* Problem statement: Put the rows into a two-column CSV with the header instruction,action, one line per row, giving each row's text and its answer in one quoted field each and turning line breaks into spaces; begin at the line that has "This screenshot has height=627, width=810." and stop after the line that has "pyautogui.click(x=1353, y=15)". Leave the pictures out.

* Word and element location rows:

··········

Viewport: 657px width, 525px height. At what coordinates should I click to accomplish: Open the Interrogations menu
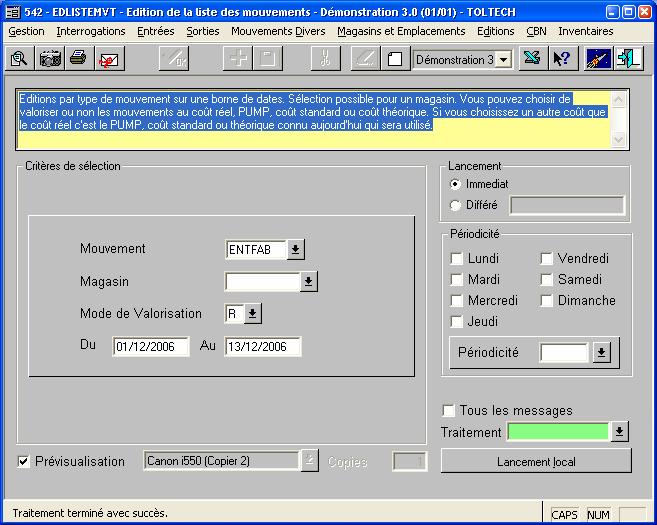91,32
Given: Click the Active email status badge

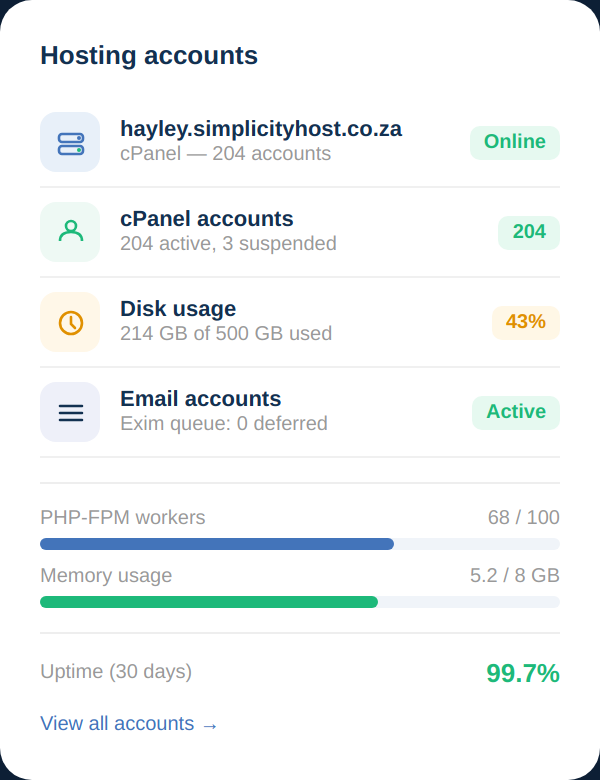Looking at the screenshot, I should [515, 412].
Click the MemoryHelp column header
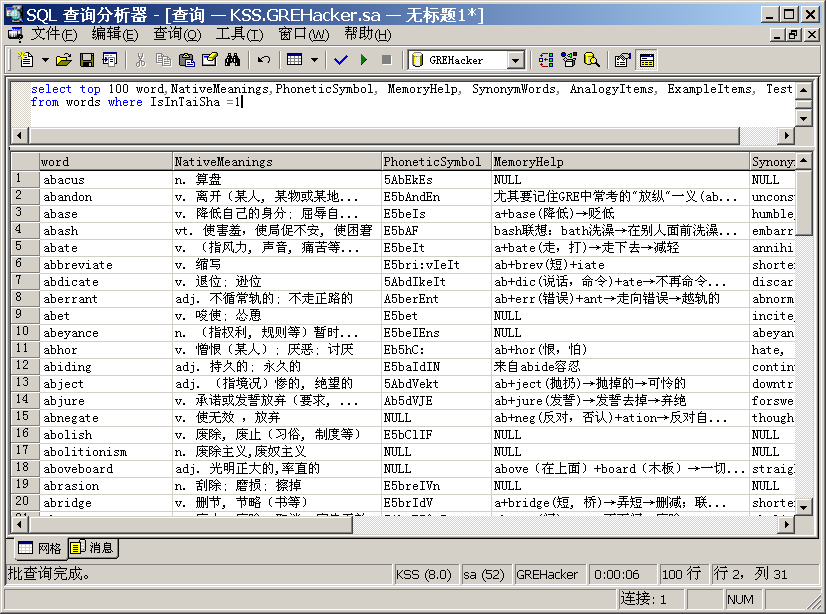The width and height of the screenshot is (826, 614). tap(620, 161)
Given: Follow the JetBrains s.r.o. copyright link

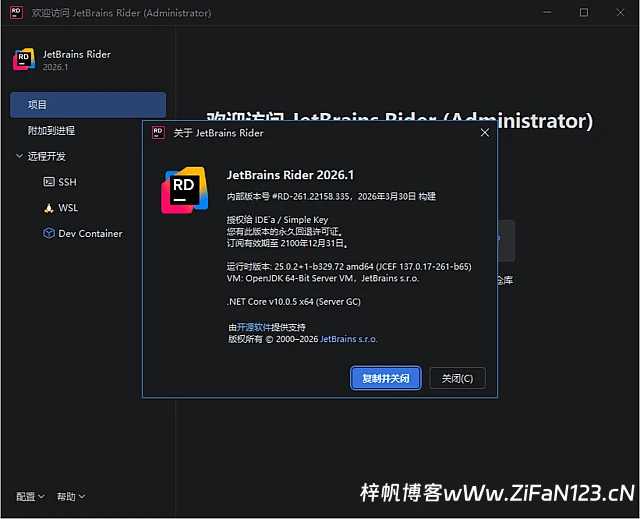Looking at the screenshot, I should [x=348, y=340].
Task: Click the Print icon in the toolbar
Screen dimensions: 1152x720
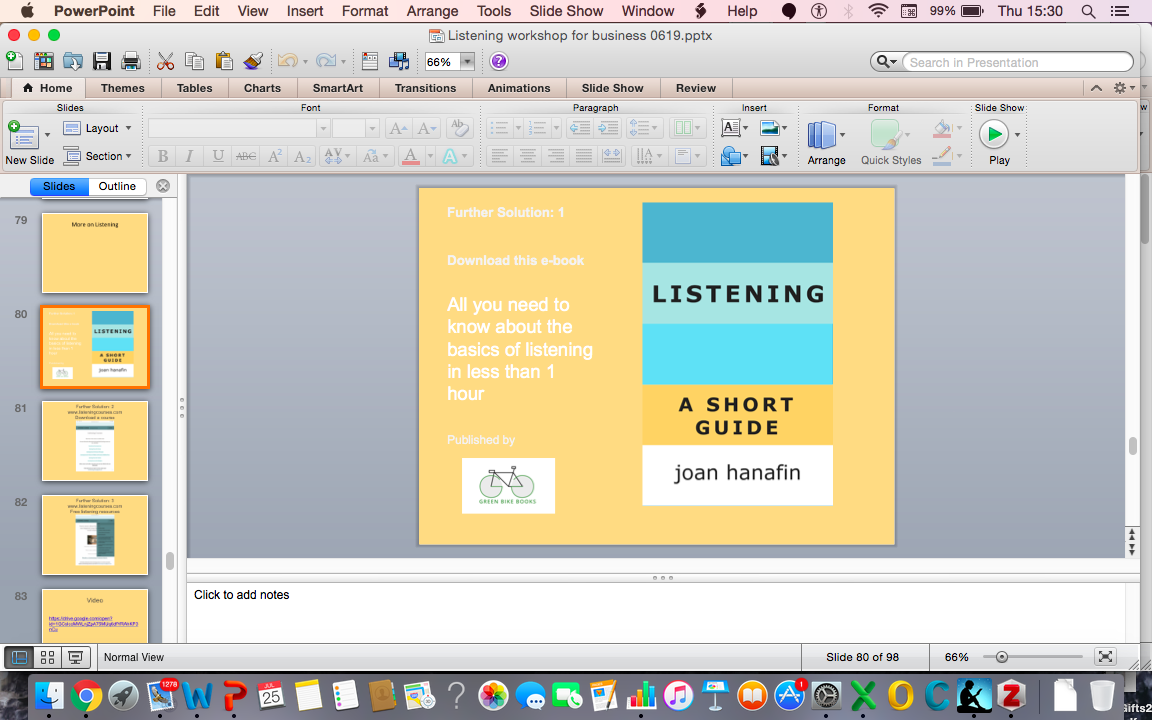Action: click(x=130, y=61)
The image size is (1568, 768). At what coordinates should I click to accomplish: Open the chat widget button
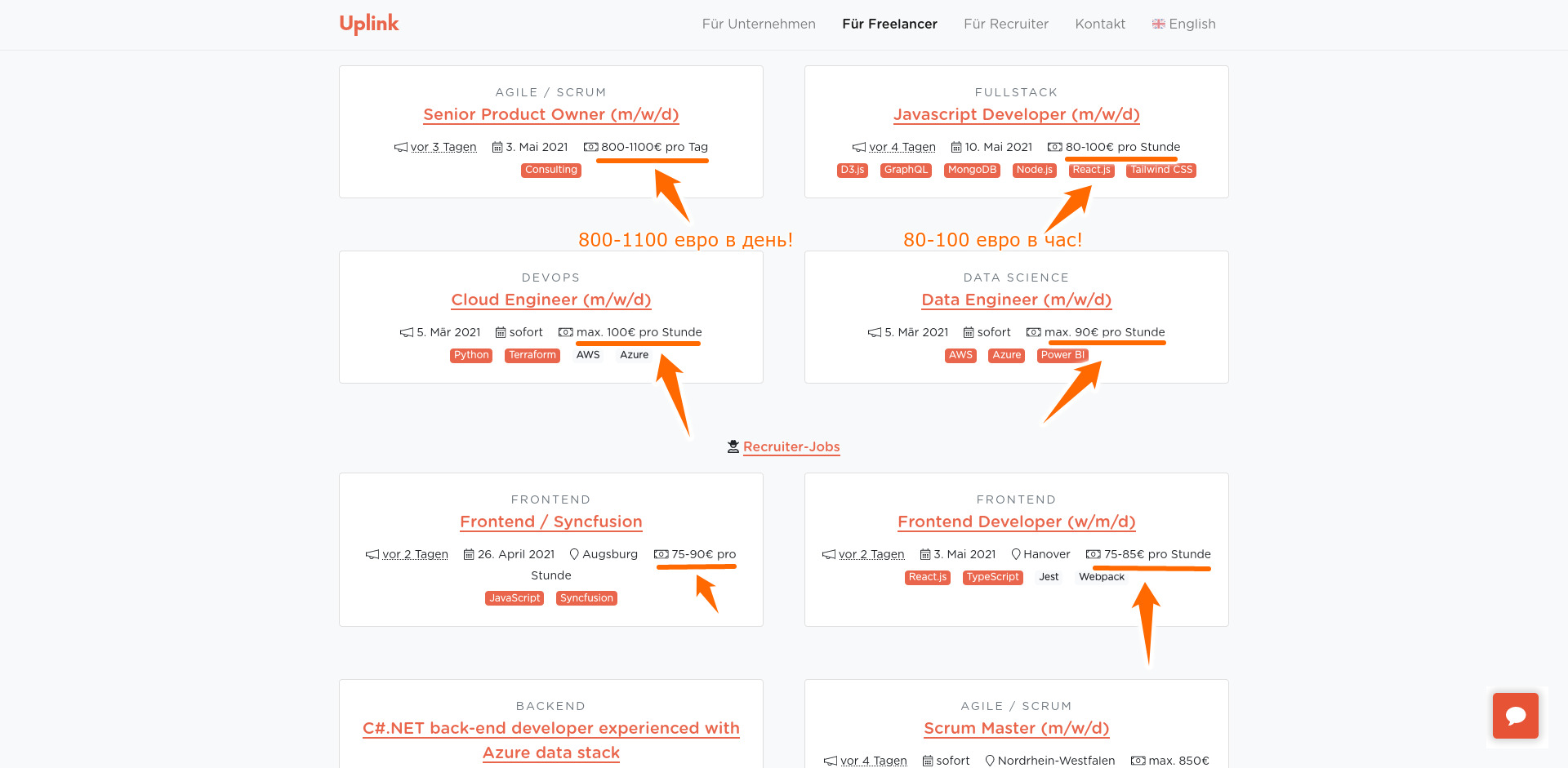1515,716

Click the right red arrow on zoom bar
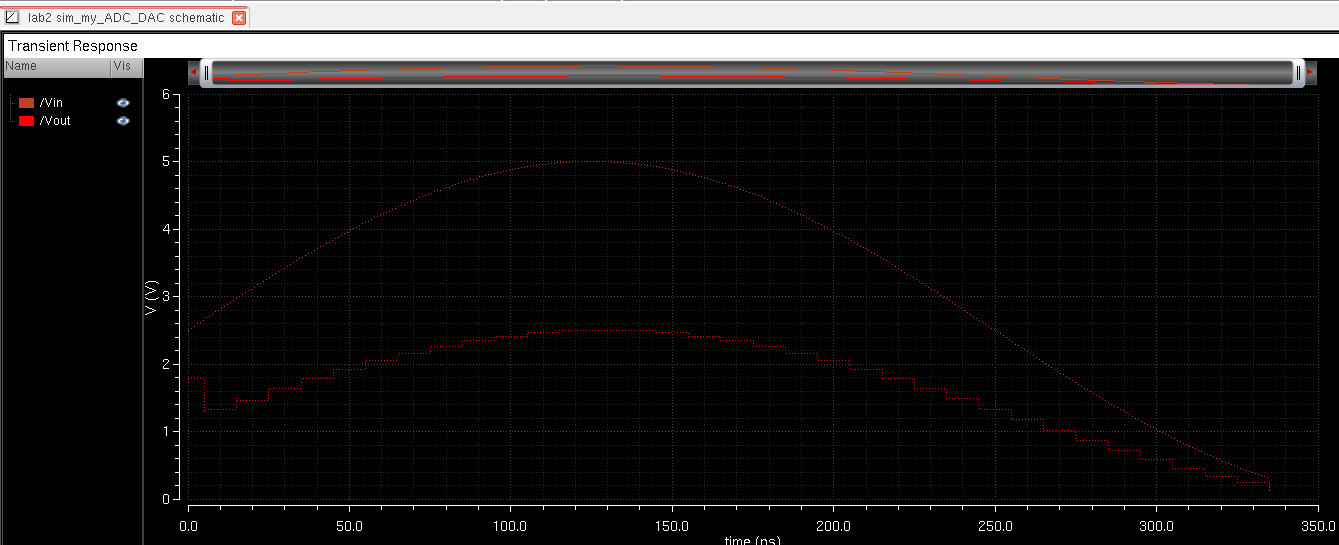pyautogui.click(x=1309, y=72)
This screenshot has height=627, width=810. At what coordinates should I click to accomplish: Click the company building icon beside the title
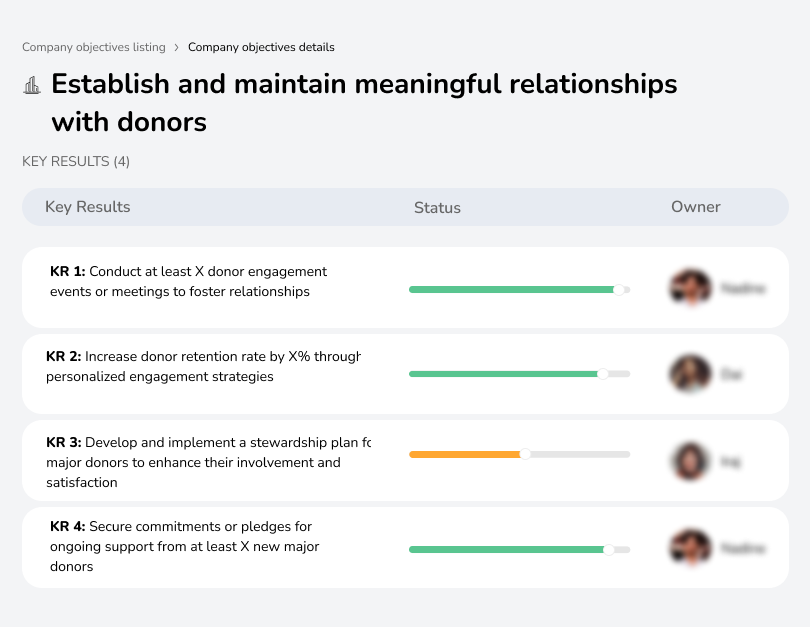pyautogui.click(x=32, y=86)
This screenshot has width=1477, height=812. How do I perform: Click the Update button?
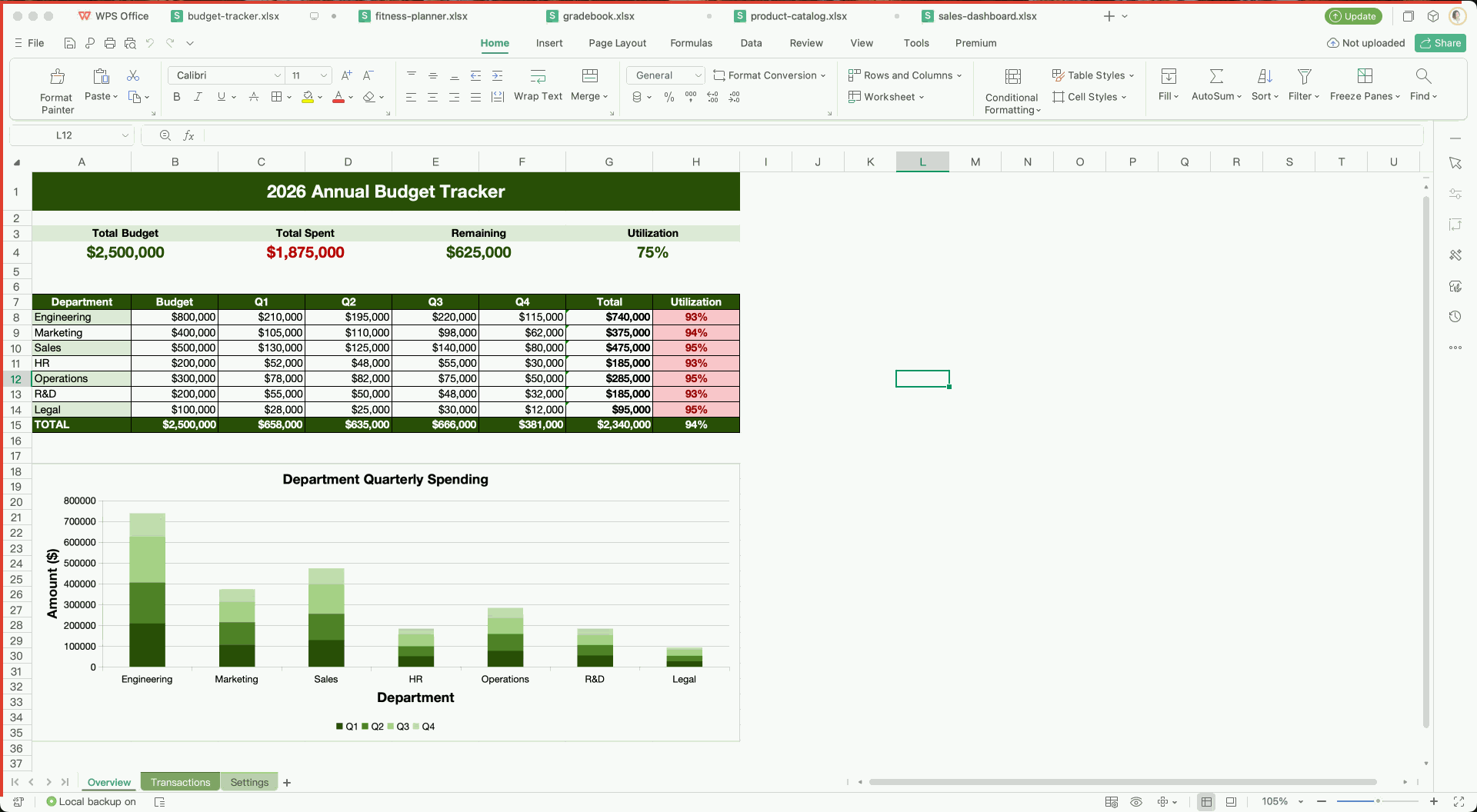pyautogui.click(x=1353, y=15)
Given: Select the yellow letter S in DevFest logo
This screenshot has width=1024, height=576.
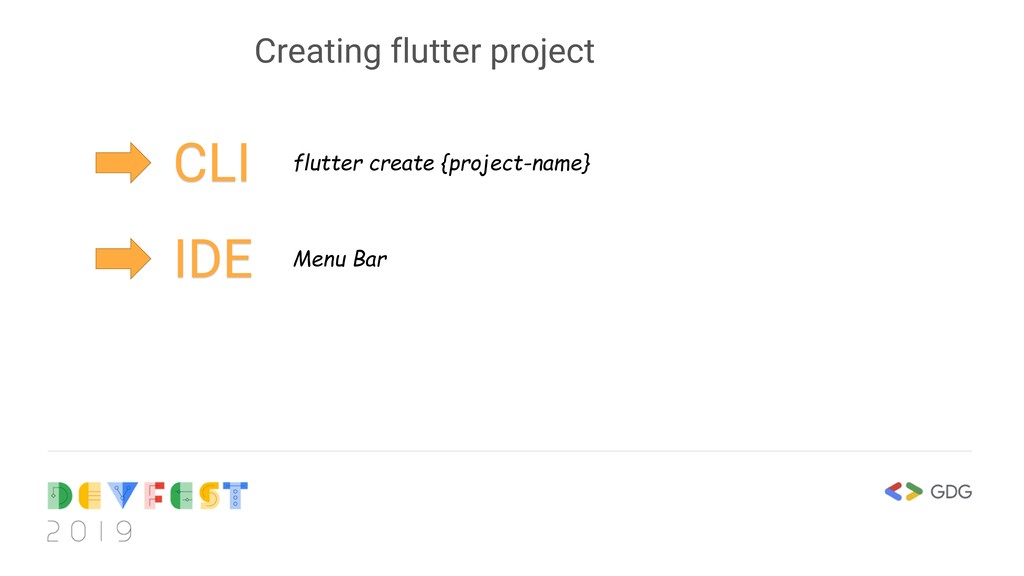Looking at the screenshot, I should click(x=209, y=495).
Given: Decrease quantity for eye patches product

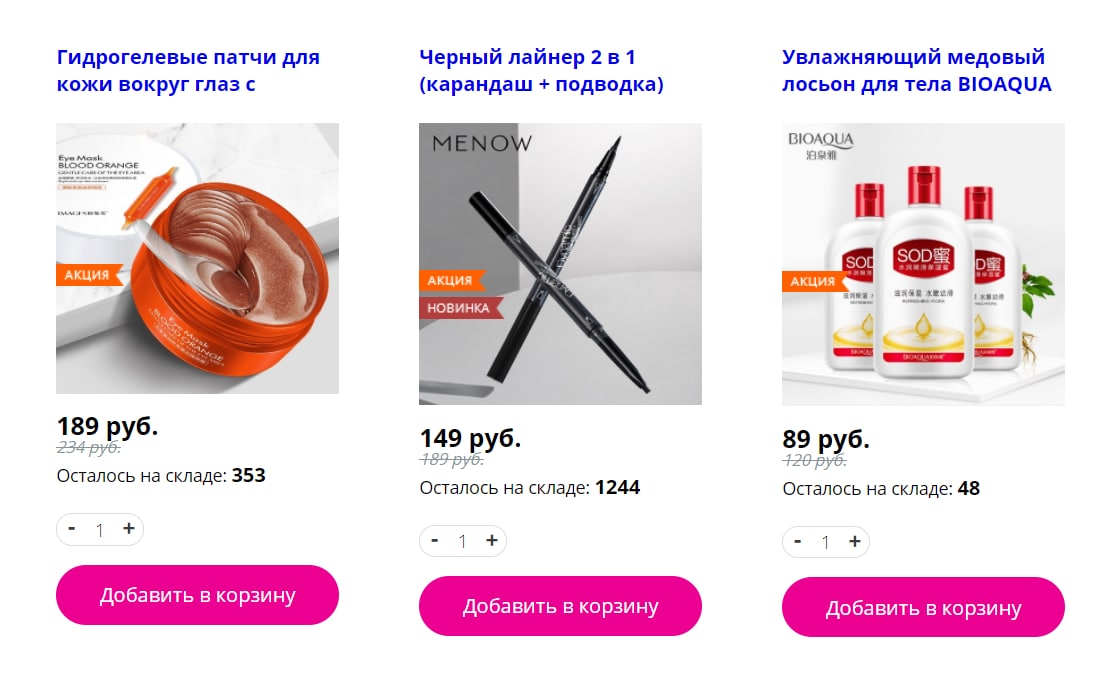Looking at the screenshot, I should 72,529.
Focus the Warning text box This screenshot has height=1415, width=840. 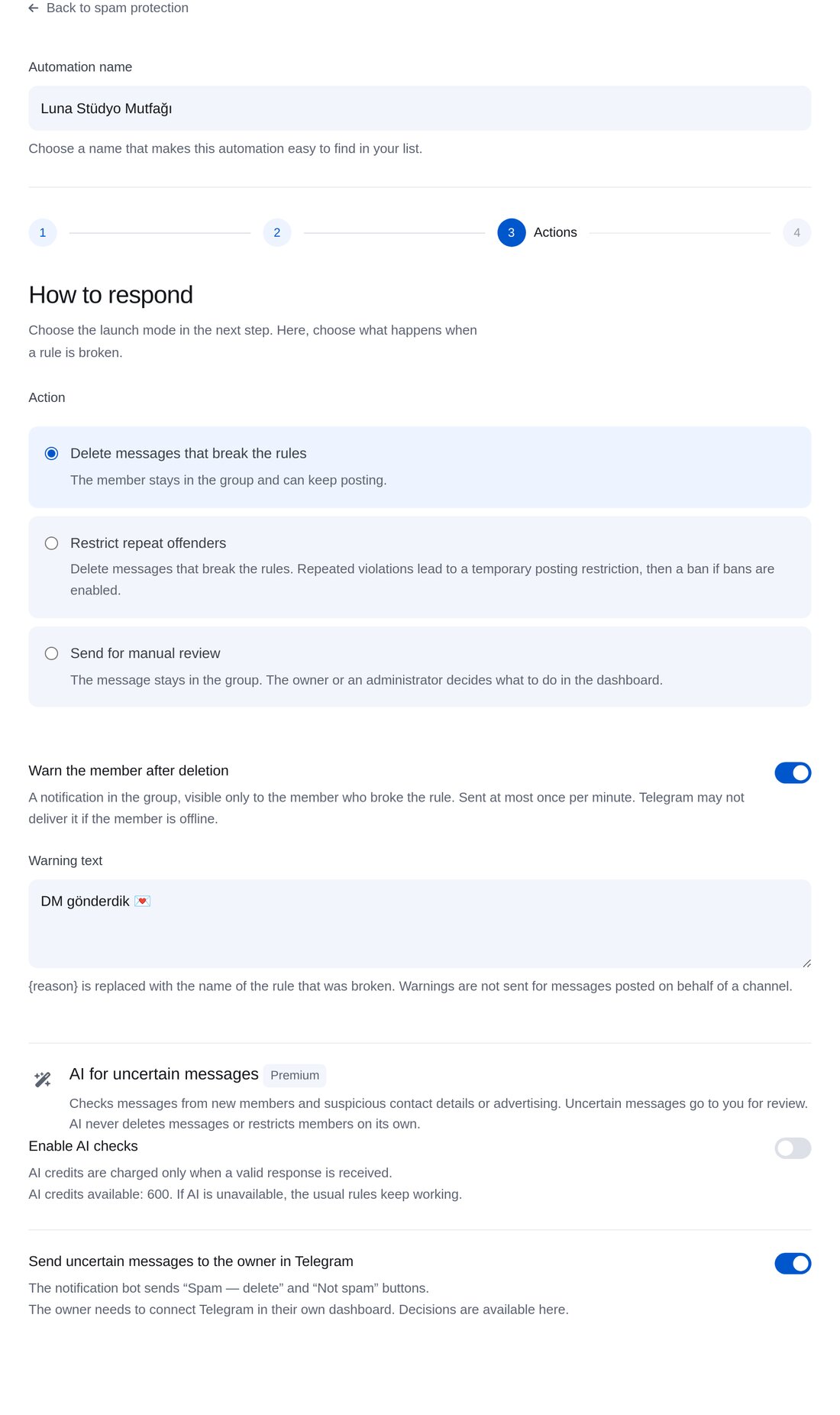tap(420, 924)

··········

* Final answer:
instruction,action
"This screenshot has height=627, width=810. At what coordinates should I click to accomplish: Click the company building icon beside the title","pyautogui.click(x=32, y=86)"
"This screenshot has width=1477, height=812. How do I perform: Click the Update button?","pyautogui.click(x=1353, y=15)"